Extract a region of a PDF page by coordinates

2019-03-16 18:44发布

问题:

I am looking for a tool to extract a given rectangular region (by coordinates) of a 1-page PDF file and produce a 1-page PDF file with the specified region:

# in.pdf is a 1-page pdf file
extract file.pdf 0 0 100 100 > out.pdf
# out.pdf is now a 1-page pdf file with a page of size 100x100
# it contains the region (0, 0) to (100, 100) of file.pdf

I could convert the PDF to an image and use convert, but this would mean that the resulting PDF would not be vectorial anymore, which is not acceptable (I want to be able to zoom).

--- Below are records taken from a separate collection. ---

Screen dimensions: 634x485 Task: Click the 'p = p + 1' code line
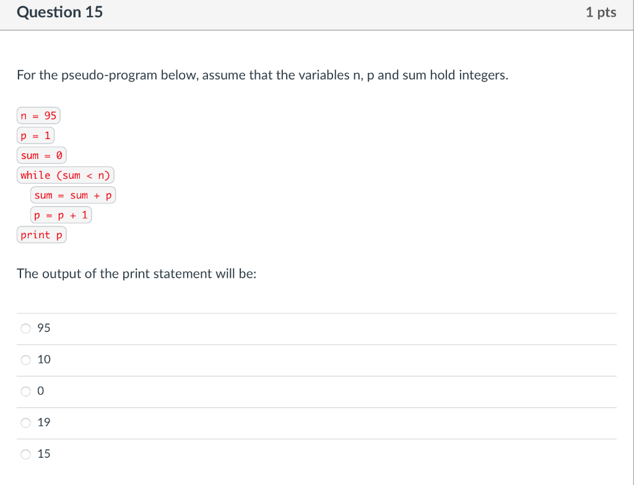coord(61,215)
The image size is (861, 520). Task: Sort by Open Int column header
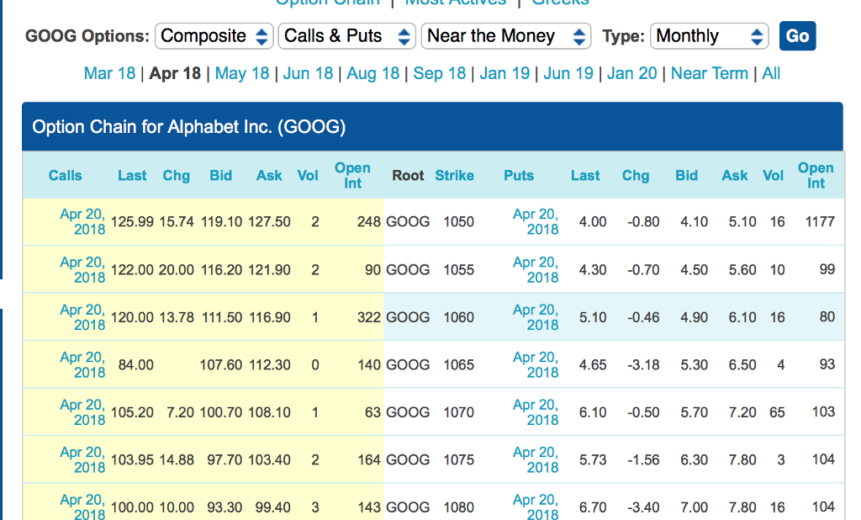point(352,174)
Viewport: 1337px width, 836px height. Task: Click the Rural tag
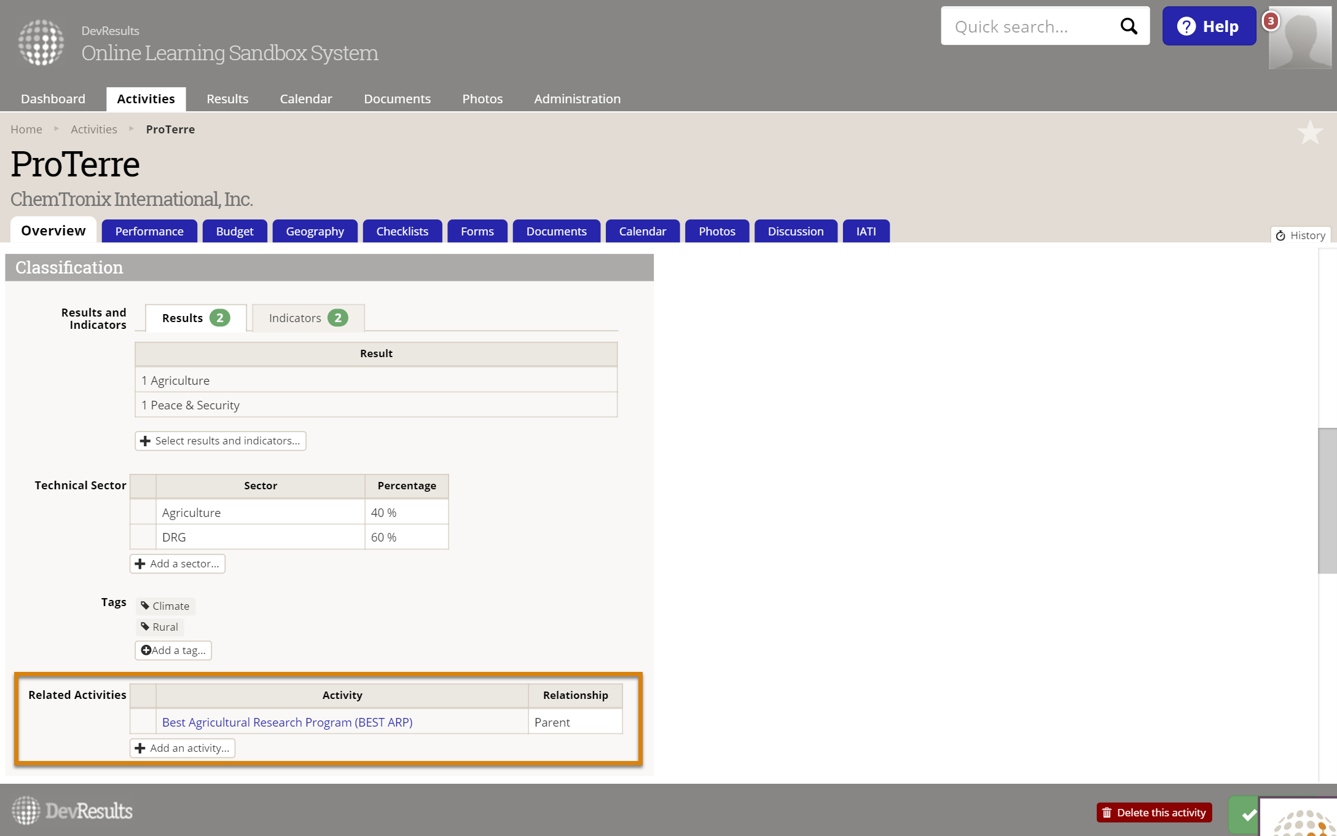coord(160,627)
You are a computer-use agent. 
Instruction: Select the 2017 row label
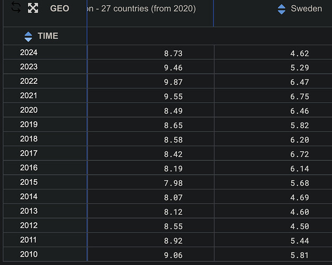pyautogui.click(x=29, y=153)
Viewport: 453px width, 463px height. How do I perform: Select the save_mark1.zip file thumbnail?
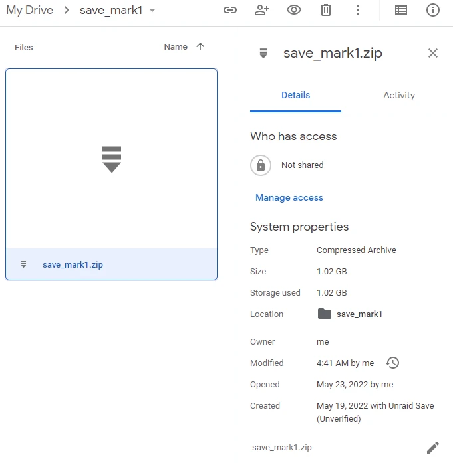[x=111, y=159]
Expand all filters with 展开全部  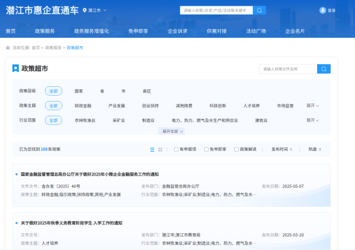coord(171,131)
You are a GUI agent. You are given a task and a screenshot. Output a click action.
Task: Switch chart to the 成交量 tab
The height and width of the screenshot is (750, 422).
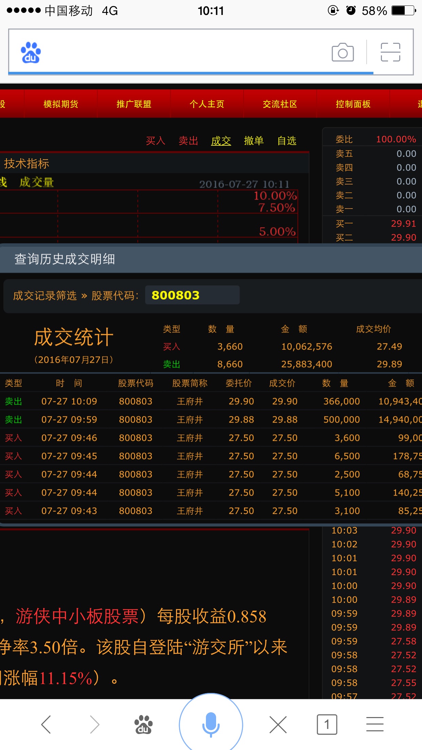point(37,182)
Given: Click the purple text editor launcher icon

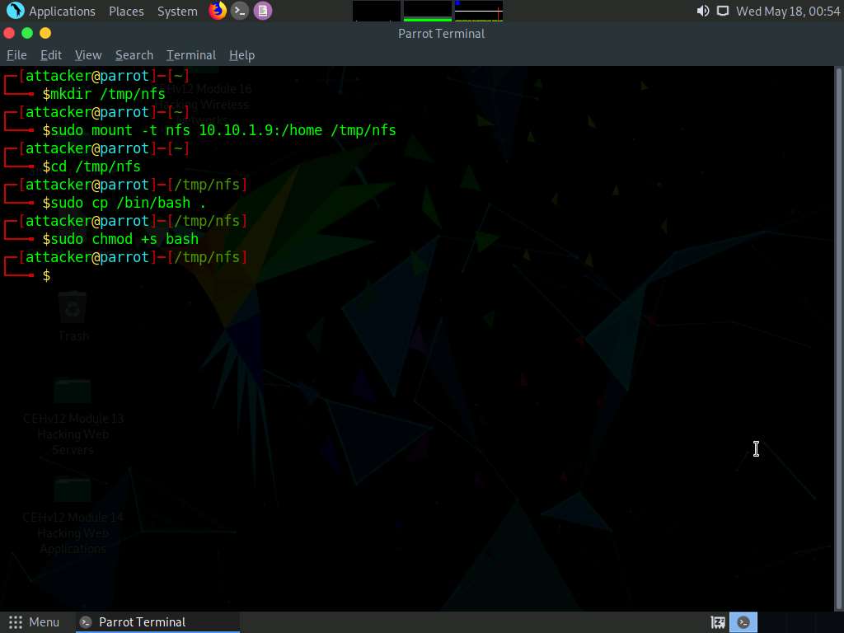Looking at the screenshot, I should pos(262,11).
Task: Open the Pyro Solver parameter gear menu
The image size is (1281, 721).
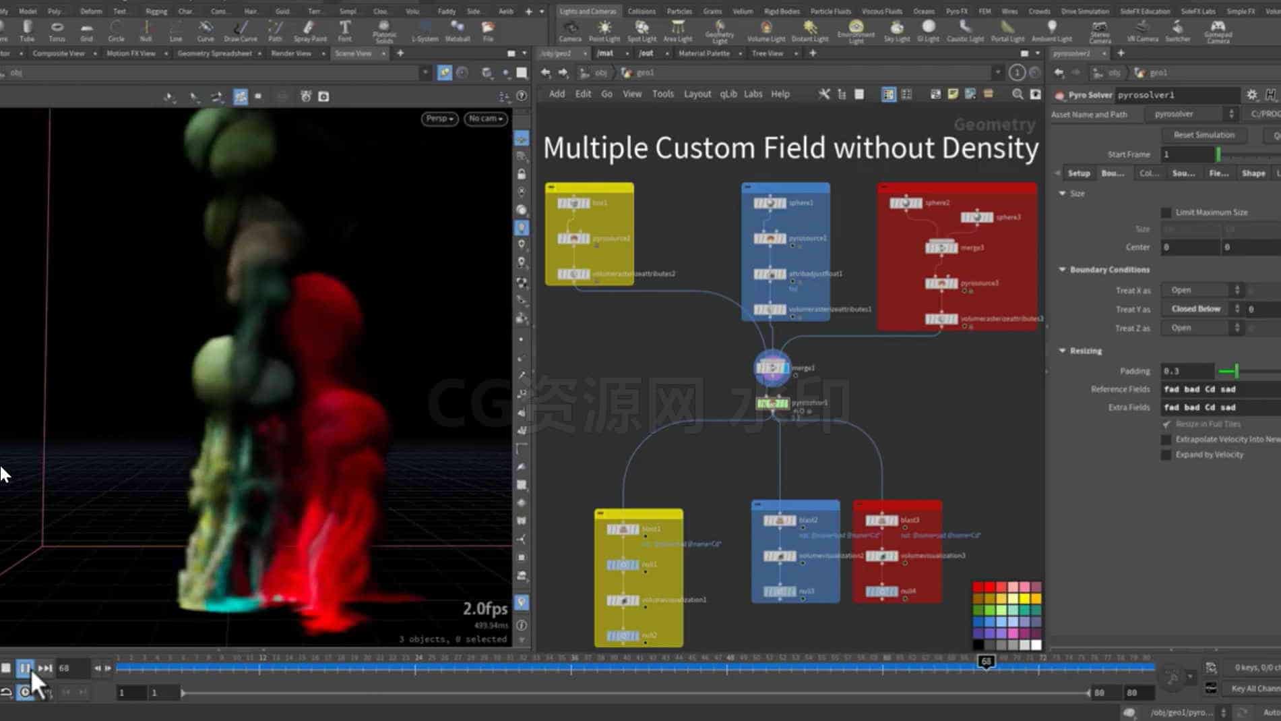Action: click(x=1252, y=95)
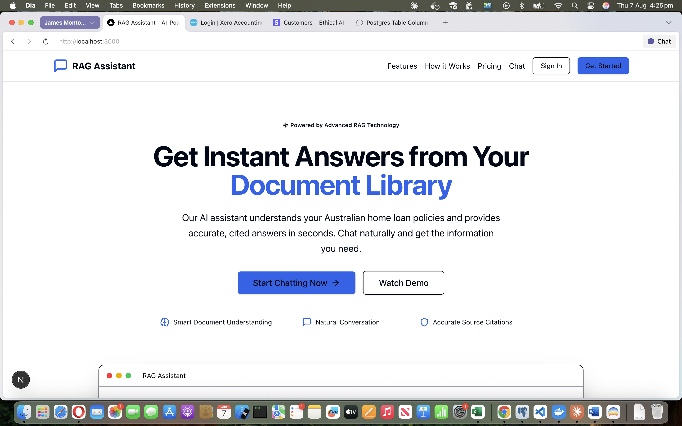This screenshot has width=682, height=426.
Task: Go back with the browser back arrow
Action: (13, 41)
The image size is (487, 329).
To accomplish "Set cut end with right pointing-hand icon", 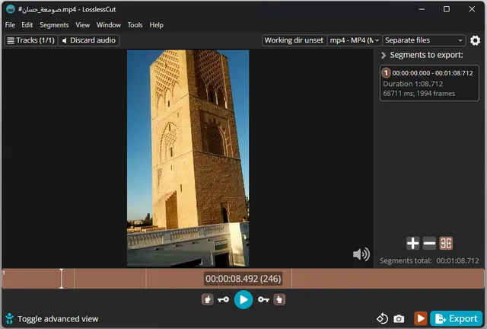I will 279,300.
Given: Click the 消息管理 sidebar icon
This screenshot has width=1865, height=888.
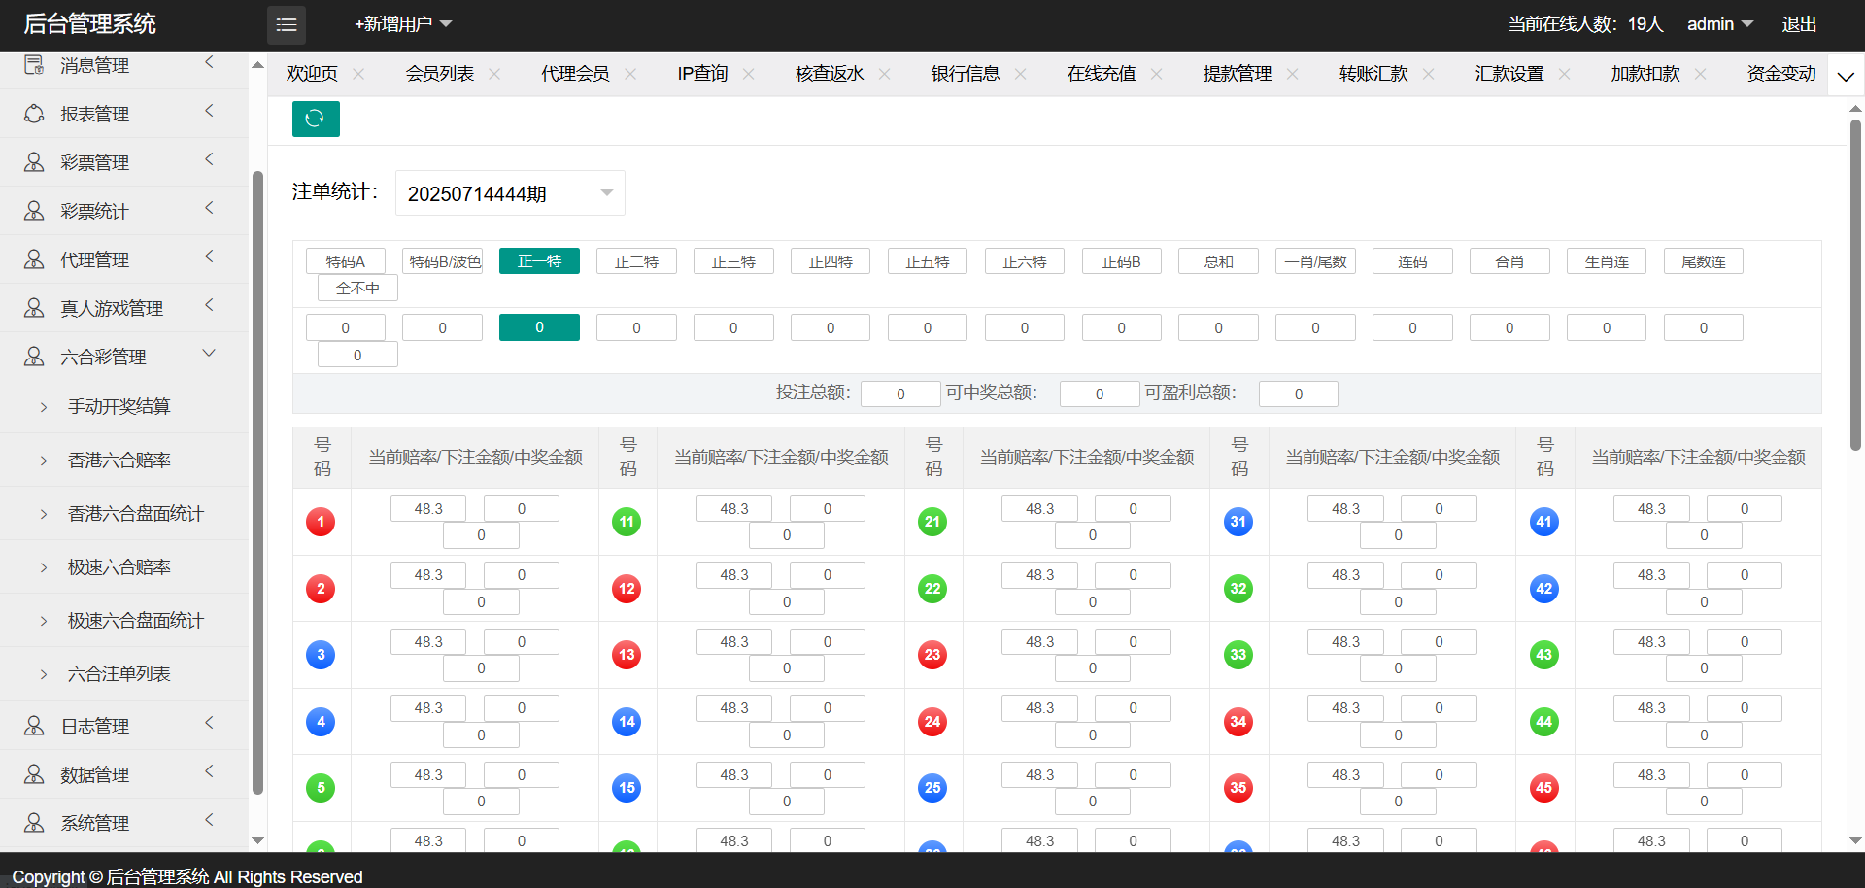Looking at the screenshot, I should (x=34, y=65).
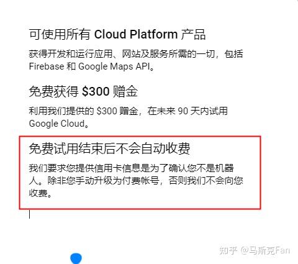Click the 90 天内试用 text
Viewport: 298px width, 264px height.
pos(202,111)

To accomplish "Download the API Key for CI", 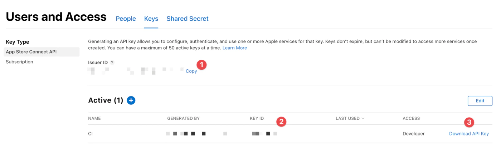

I would ideally like to perform this task with a command-line tool or a Python library.

Thanks!

回答1:

The following script found in http://snipplr.com/view.php?codeview&id=18924 splits each page of a pdf into 2.

#!/usr/bin/env perl
use strict; use warnings;
use PDF::API2;

my $filename = shift;
my $oldpdf = PDF::API2->open($filename);
my $newpdf = PDF::API2->new;

for my $page_nb (1..$oldpdf->pages) {
  my ($page, @cropdata);

  $page = $newpdf->importpage($oldpdf, $page_nb);
  @cropdata = $page->get_mediabox;
  $cropdata[2] /= 2;
  $page->cropbox(@cropdata);
  $page->trimbox(@cropdata);
  $page->mediabox(@cropdata);

  $page = $newpdf->importpage($oldpdf, $page_nb);
  @cropdata = $page->get_mediabox;
  $cropdata[0] = $cropdata[2] / 2;
  $page->cropbox(@cropdata);
  $page->trimbox(@cropdata);
  $page->mediabox(@cropdata);
}

(my $newfilename = $filename) =~ s/(.*)\.(\w+)$/$1.clean.$2/;
$newpdf->saveas('destination_path/myfile.pdf');


回答2:

using pyPdf, you could do something like this:

import sys
import pyPdf

def extract(in_file, coords, out_file):
    with open(in_file, 'rb') as infp:
        reader = pyPdf.PdfFileReader(infp)
        page = reader.getPage(0)
        writer = pyPdf.PdfFileWriter()
        page.mediaBox.lowerLeft = coords[:2]
        page.mediaBox.upperRight = coords[2:]
        # you could do the same for page.trimBox and page.cropBox
        writer.addPage(page)
        with open(out_file, 'wb') as outfp:
            writer.write(outfp)

if __name__ == '__main__':
    in_file = sys.argv[1]
    coords = [int(i) for i in sys.argv[2:6]]
    out_file = sys.argv[6]

    extract(in_file, coords, out_file)